Limit your sleep schedule
“This sounds counterintuitive, but one of the biggest problems with sleep anxiety is spending too much time in bed,” says Miller. “Limiting your bedtime to specific times of the day is essential. This is a good way to build a sleep drive so that your body craves sleep. Ultimately, this will help you fall asleep more easily. It helps me get to grips with
Get out of bed if you can’t sleep
Just like limiting your sleep schedule, Miller recommends “limiting how long you try to sleep.” For sleep anxiety, Miller suggests taking up to 15 to 20 minutes to sort things out. If it’s time and you still can’t sleep, “wake up, get out of bed, and do some quiet activity until you’re sleepy again,” she says.
don’t watch the clock
Miller suggests not worrying about the time, because looking at the clock only exacerbates the fear and frustration. Instead, she recommends “set your morning alarm and put your phone across the room or turn your alarm clock around.”
Track disturbing thoughts and replace them
In a manner similar to journaling, Miller suggests challenging those thoughts by noting or writing down disturbing thoughts about sleep (that is, if you don’t sleep, you won’t function tomorrow). . Ask yourself, Is this true? Probably not.
“Most of the time you can get through the day without any problems,” says Miller. “We become so focused on other things that we even lose sight of our fearful thoughts.” “recommend to.
Other Tips for Managing Sleep Anxiety
- practice good sleep hygiene – (This includes maintaining a consistent sleep and wake-up schedule, establishing relaxing bedtimes, limiting screen time, exercising regularly, and creating a comfortable sleep environment. increase.)
- To meditation
- Avoid stressful activities and conversations before bed
when to see a doctor
“If you’re really worried about whether or not you can sleep and you’re very fixated on your sleep hygiene, see your doctor,” says Dr. Shelby Harris of Sleepopolis. Sleep Health Director.
If sleep anxiety (and subsequent insomnia) persists more than three times a week for more than three months, you should also consider seeing a doctor, says Miller.
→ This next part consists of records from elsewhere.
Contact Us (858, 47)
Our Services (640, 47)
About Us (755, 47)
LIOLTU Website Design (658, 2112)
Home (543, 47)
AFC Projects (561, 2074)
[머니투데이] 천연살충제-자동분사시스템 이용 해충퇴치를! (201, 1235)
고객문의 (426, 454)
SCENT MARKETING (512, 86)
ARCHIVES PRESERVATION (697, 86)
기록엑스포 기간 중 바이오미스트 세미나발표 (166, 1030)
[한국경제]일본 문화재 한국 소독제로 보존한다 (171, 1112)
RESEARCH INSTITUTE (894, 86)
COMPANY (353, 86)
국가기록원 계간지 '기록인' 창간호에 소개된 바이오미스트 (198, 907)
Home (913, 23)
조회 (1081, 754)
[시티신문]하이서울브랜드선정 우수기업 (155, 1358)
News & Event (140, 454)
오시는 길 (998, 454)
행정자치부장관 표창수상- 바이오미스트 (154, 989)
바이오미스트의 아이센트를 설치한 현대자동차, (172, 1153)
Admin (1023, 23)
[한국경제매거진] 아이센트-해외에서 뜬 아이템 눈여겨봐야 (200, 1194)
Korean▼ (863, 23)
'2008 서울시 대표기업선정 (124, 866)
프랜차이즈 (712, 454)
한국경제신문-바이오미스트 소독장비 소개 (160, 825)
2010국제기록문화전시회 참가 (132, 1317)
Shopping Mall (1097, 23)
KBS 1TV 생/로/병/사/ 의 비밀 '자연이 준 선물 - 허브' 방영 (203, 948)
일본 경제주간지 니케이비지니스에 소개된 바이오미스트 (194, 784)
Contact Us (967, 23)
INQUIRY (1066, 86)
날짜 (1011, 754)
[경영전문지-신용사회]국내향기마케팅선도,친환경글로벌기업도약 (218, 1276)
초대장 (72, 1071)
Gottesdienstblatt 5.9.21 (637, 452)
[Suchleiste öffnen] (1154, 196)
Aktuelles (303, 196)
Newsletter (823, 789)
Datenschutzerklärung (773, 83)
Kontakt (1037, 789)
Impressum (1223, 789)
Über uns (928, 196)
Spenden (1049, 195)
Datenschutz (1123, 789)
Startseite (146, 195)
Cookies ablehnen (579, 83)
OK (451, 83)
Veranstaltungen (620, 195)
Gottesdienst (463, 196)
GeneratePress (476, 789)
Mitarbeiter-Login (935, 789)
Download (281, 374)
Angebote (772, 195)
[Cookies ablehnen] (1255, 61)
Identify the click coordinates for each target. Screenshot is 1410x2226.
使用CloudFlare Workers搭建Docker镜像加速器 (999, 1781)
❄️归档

Miller added, “Although many medical professionals focus on treating insomnia with medication, sleep doctors prescribe sleep studies when symptoms indicate the need for sleep studies. Additionally, therapists and providers of behavioral sleep medicine may [Cognitive Behavioral Therapy] For insomnia, it can help change your thoughts and behaviors about sleep. ”
Last Words from Sleepopolis
Sleep anxiety is a common condition characterized by fears about sleep. In addition to persistent worry about sleep, sleep anxiety may be accompanied by physical symptoms such as palpitations, shortness of breath, sweating, dizziness, or muscle tension. It can be managed, but if symptoms persist, it is advisable to consult a doctor.
Sharon Brandwein is a Certified Sleep Science Coach and freelance writer. She specializes in beauty, health, child-rearing, and sleep in general. Sharon’s work has also appeared on ABC News, USAToday and Forbes. When she’s not busy with her writing, you might find her organizing a puppy’s wardrobe somewhere else.